→ **REQUIRED ACTION**
Retype, with no pictures, each line from the one that holds "This screenshot has height=527, width=1027." through the last line of the entries below, both included.

[Stored items]
————————

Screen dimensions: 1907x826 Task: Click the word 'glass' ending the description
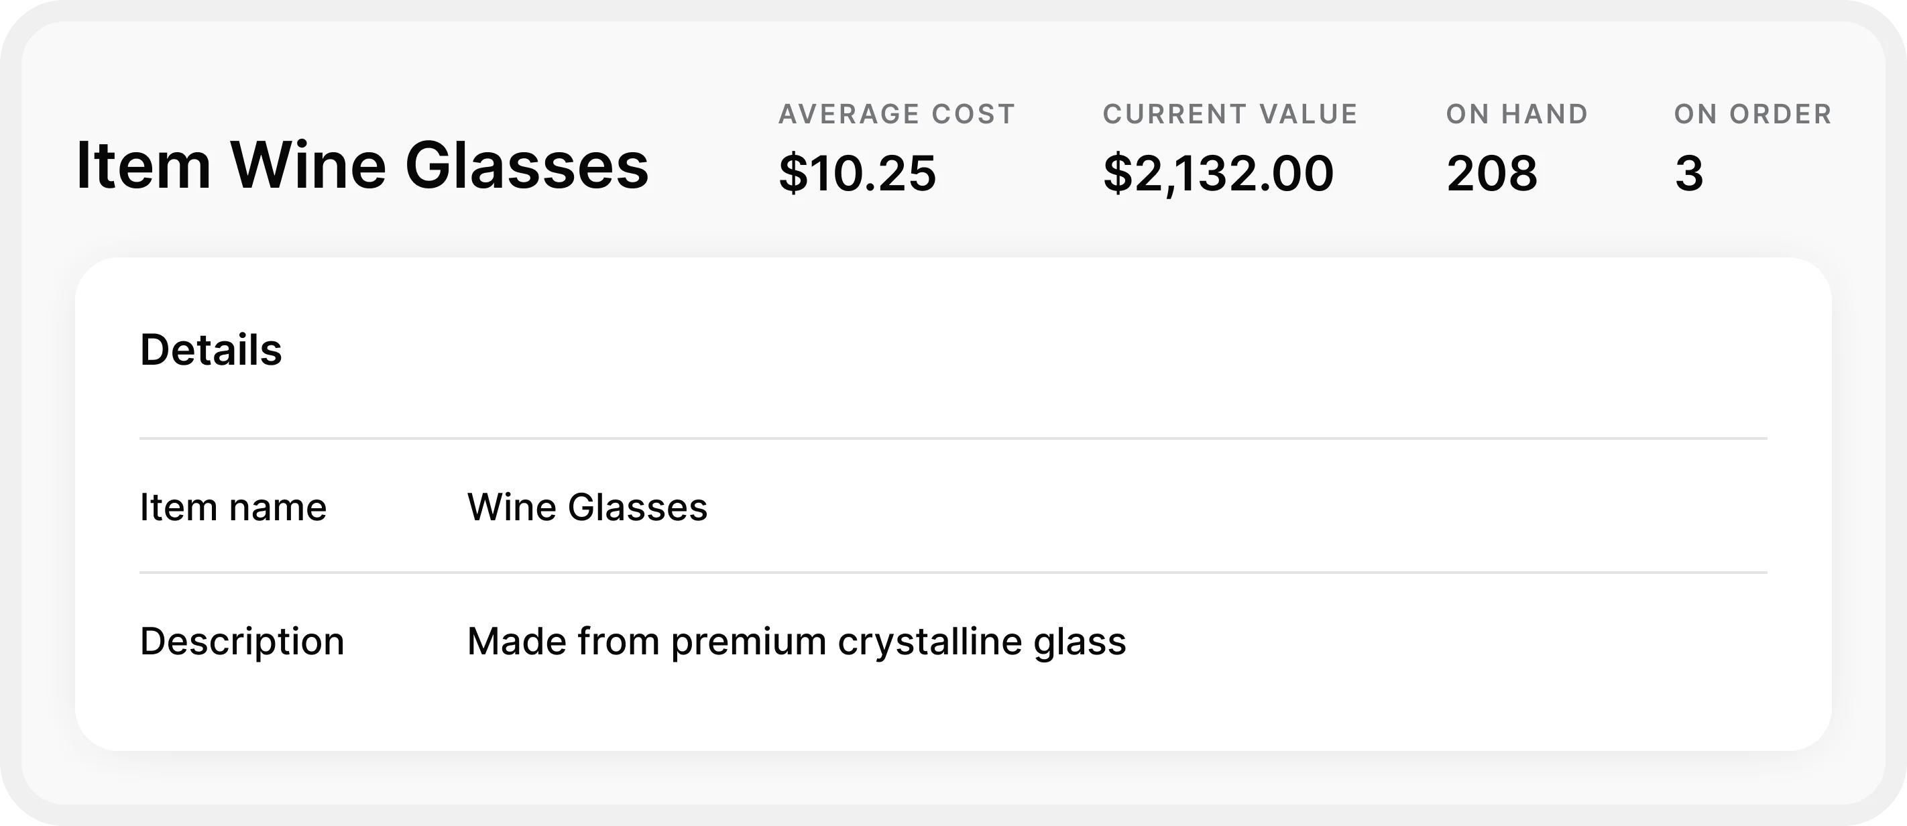tap(1079, 641)
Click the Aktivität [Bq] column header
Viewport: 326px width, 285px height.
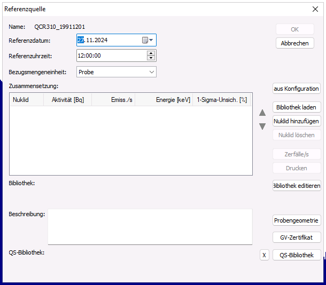(67, 100)
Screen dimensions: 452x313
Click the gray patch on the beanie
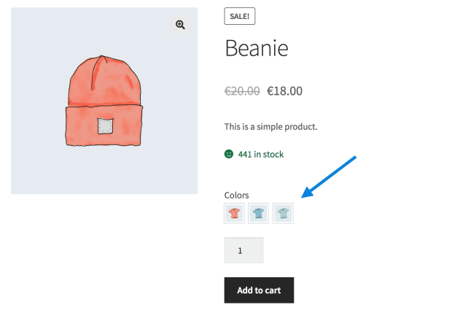pos(106,126)
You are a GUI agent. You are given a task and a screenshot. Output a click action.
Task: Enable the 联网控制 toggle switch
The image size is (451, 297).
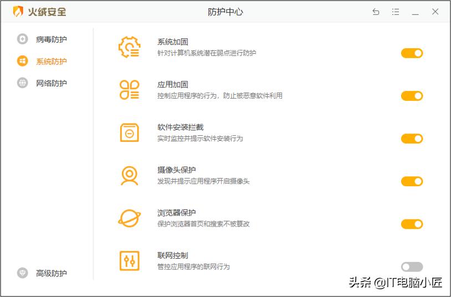[x=412, y=267]
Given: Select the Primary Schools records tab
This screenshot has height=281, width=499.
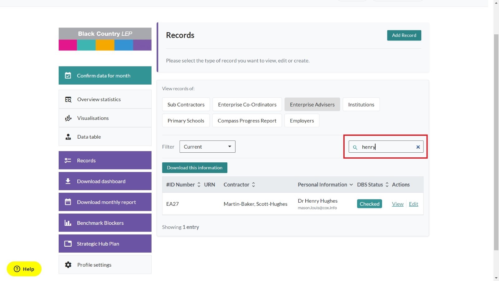Looking at the screenshot, I should point(186,121).
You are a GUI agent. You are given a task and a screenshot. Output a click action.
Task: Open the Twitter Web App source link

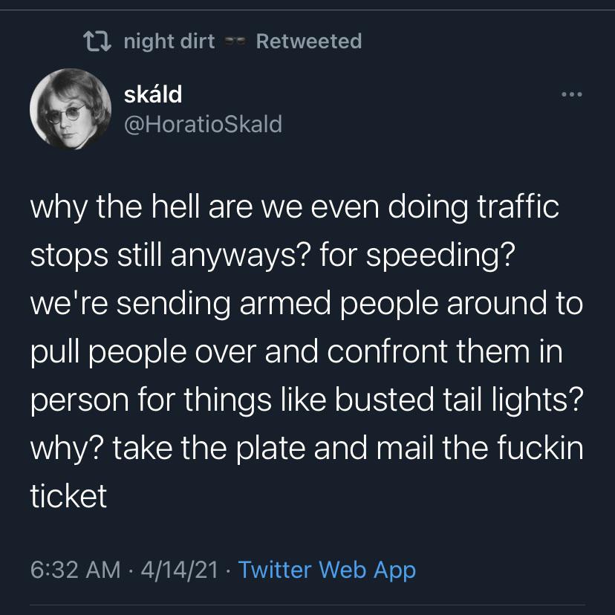point(327,570)
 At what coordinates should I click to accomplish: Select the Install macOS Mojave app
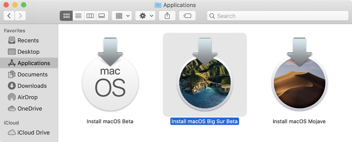[x=299, y=82]
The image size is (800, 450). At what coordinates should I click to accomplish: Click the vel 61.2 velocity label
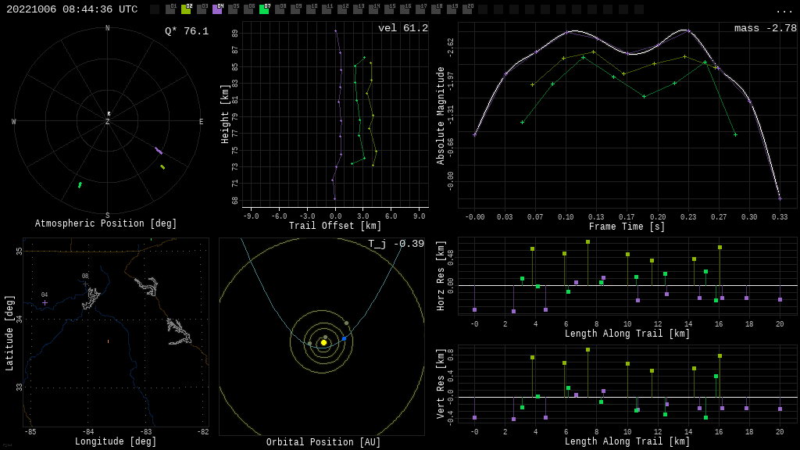[x=402, y=28]
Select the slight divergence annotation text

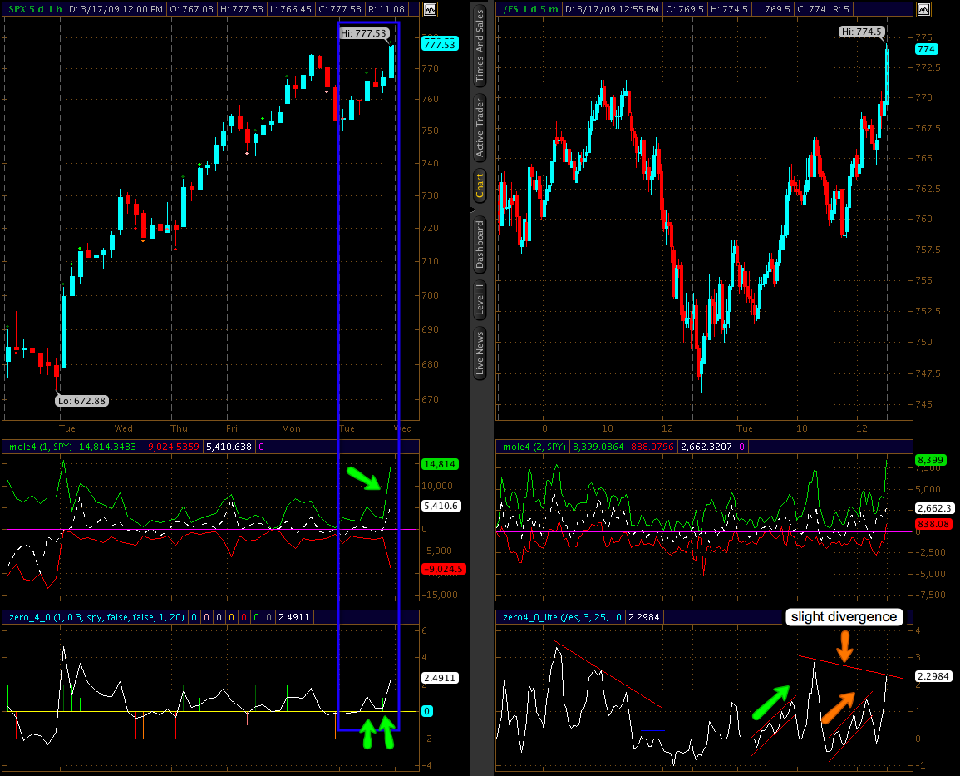point(843,617)
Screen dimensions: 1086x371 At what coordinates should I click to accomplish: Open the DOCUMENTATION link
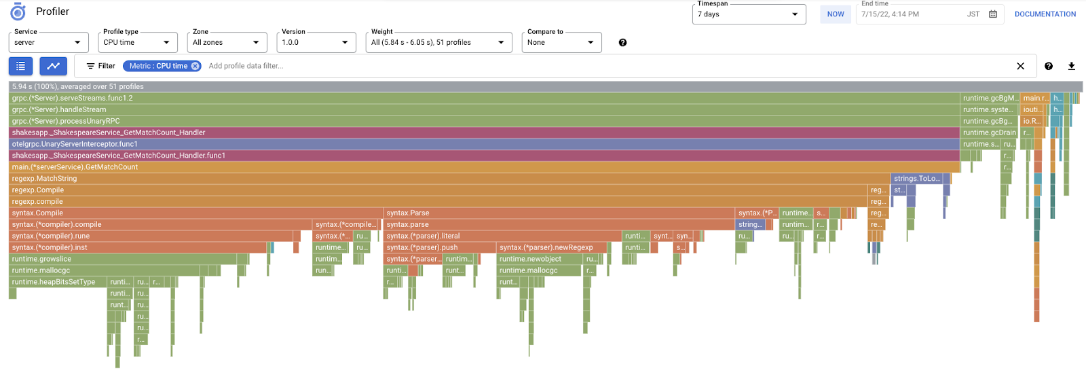pos(1045,14)
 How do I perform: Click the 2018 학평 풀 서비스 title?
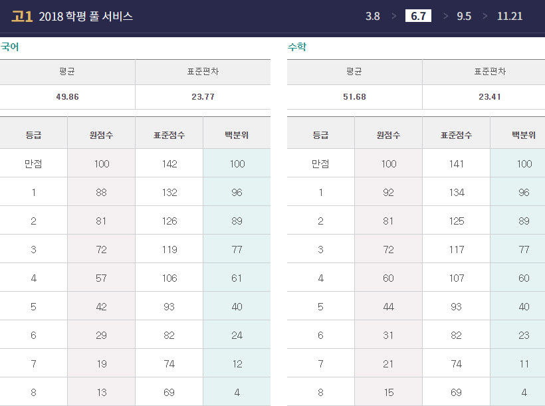point(86,17)
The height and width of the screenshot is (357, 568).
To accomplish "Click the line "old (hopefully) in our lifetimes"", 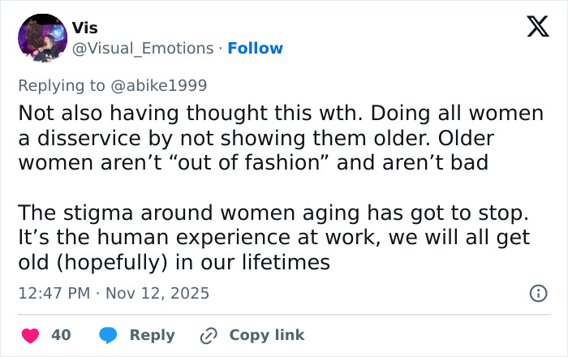I will 174,263.
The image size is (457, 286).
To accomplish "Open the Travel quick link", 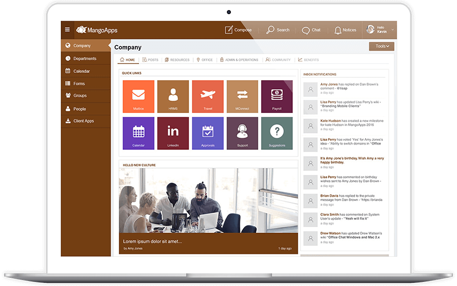I will pos(207,96).
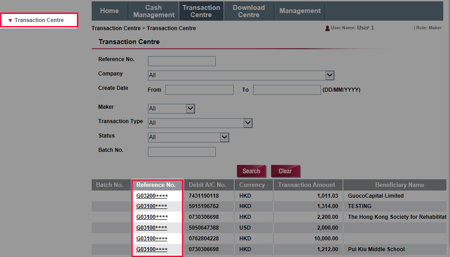Image resolution: width=450 pixels, height=257 pixels.
Task: Focus the Reference No. input field
Action: coord(182,61)
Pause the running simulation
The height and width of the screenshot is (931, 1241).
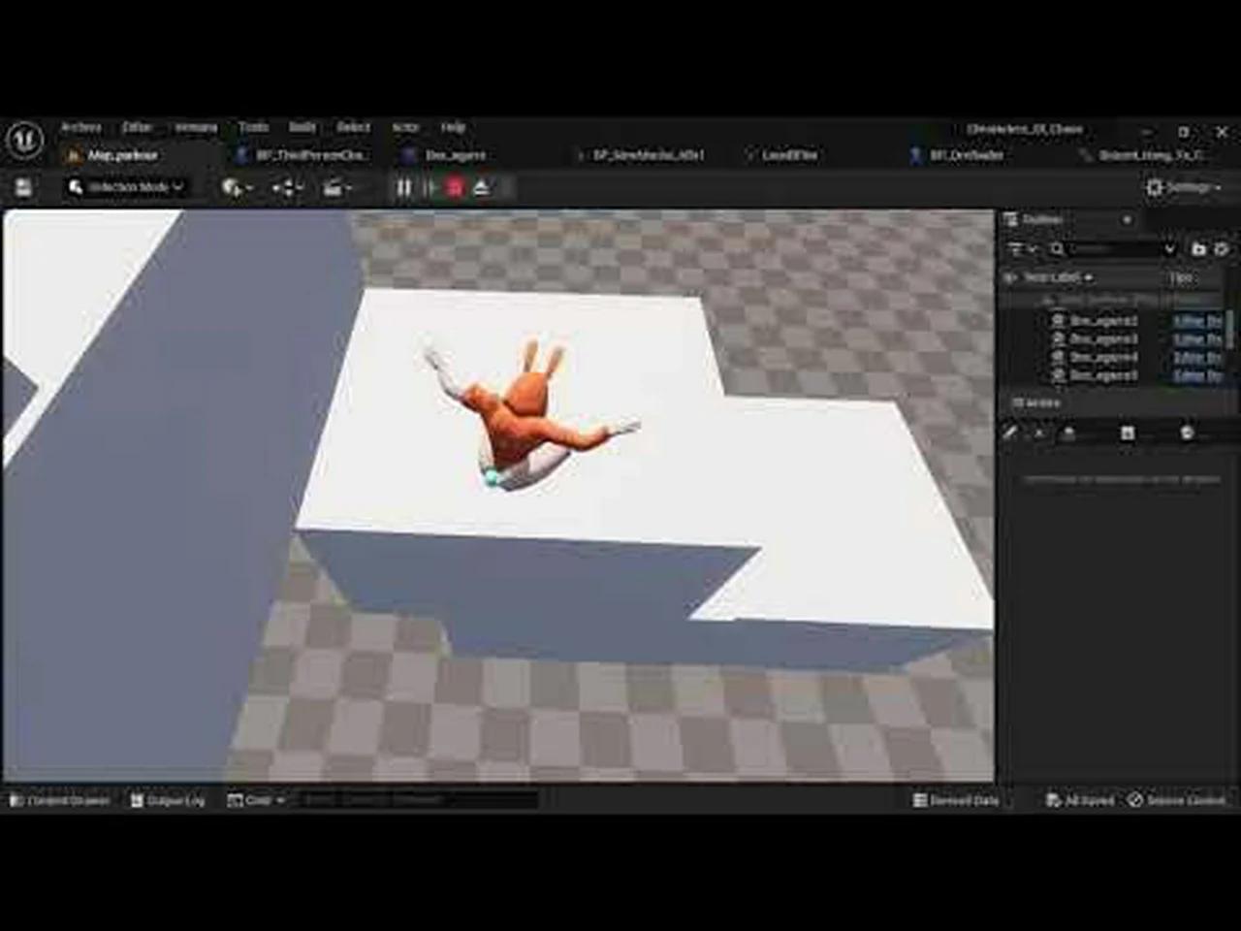[x=404, y=187]
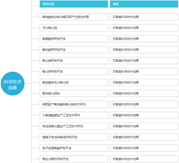Click the 科学技术成果 blue circle

coord(13,83)
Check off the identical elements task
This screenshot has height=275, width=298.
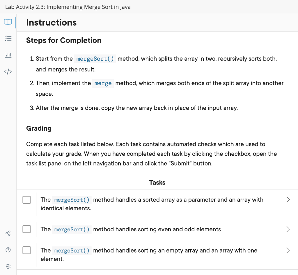[26, 200]
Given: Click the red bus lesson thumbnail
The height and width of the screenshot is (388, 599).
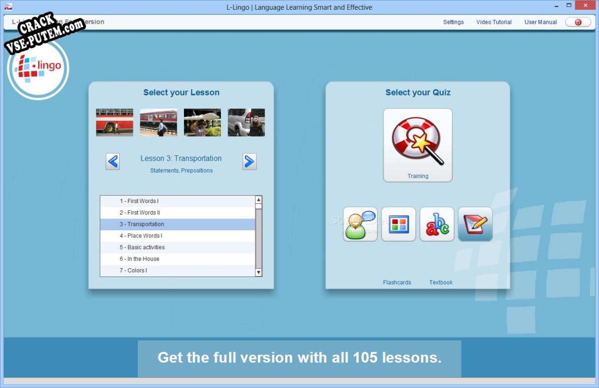Looking at the screenshot, I should coord(114,122).
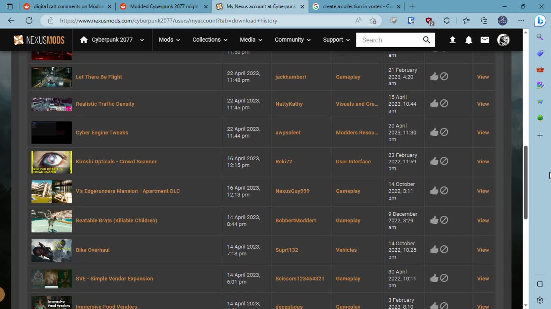Click View for Kiroshi Opticals row
The image size is (551, 309).
tap(483, 162)
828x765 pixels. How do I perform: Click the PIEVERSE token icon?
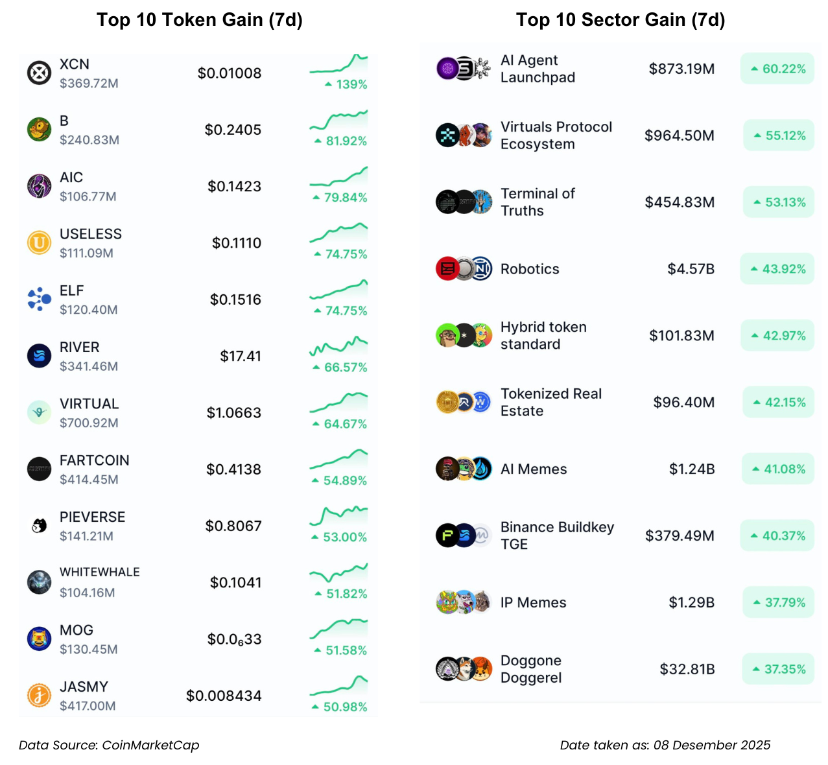pos(39,526)
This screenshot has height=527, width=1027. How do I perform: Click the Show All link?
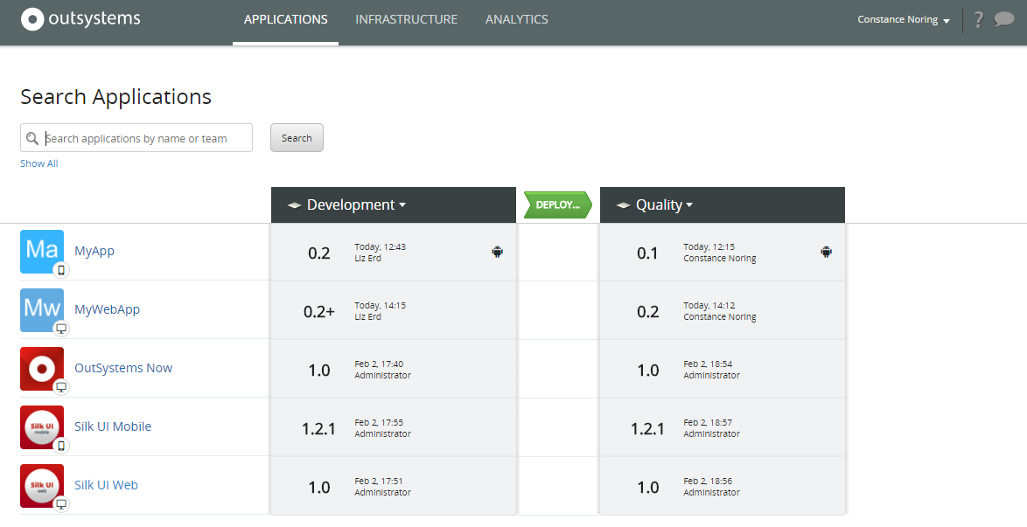(38, 163)
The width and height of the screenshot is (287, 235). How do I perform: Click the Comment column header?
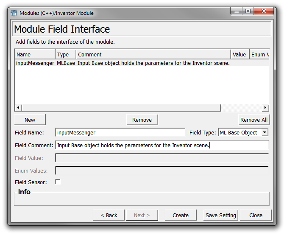pos(153,54)
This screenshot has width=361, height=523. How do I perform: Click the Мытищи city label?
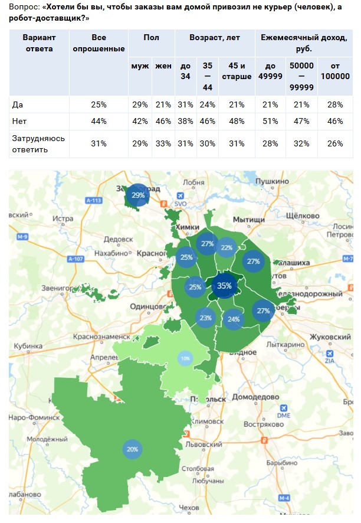248,219
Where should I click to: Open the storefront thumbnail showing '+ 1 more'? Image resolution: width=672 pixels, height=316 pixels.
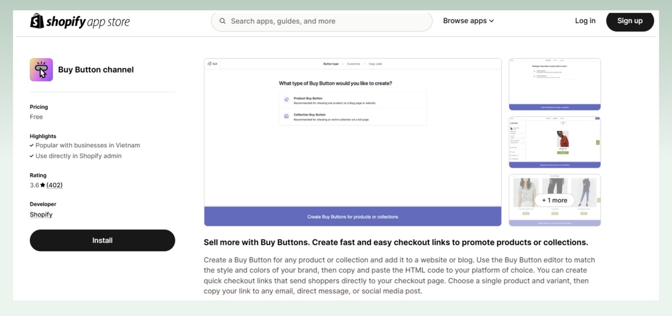coord(554,200)
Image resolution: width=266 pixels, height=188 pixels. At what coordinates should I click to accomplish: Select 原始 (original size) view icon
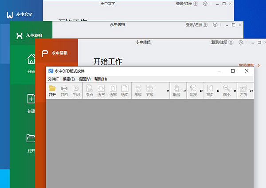tap(89, 90)
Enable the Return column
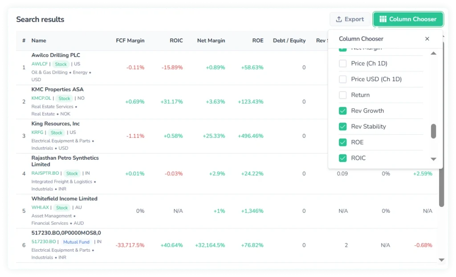The height and width of the screenshot is (277, 456). 343,95
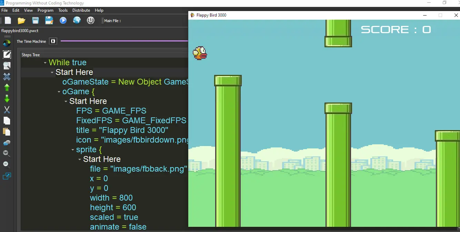Click the New file icon in toolbar
The image size is (460, 232).
coord(8,20)
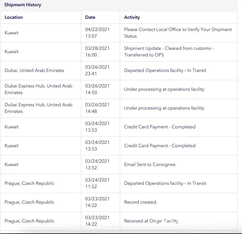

————————

→ **RESPONSE**
This screenshot has height=527, width=1027. How do I perform: Click the Show All link?
(38, 163)
The width and height of the screenshot is (287, 235). How do I perform: Click the Comment column header?
pos(153,54)
This screenshot has width=361, height=523. How do I perform: Click the Мытищи city label?
248,219
Where should I click to: Open the storefront thumbnail showing '+ 1 more'? Image resolution: width=672 pixels, height=316 pixels.
coord(554,200)
Image resolution: width=266 pixels, height=188 pixels. At what coordinates should I click to accomplish: Select 原始 (original size) view icon
tap(89, 90)
Enable the Return column
The height and width of the screenshot is (277, 456). 343,95
Click the New file icon in toolbar
The image size is (460, 232).
coord(8,20)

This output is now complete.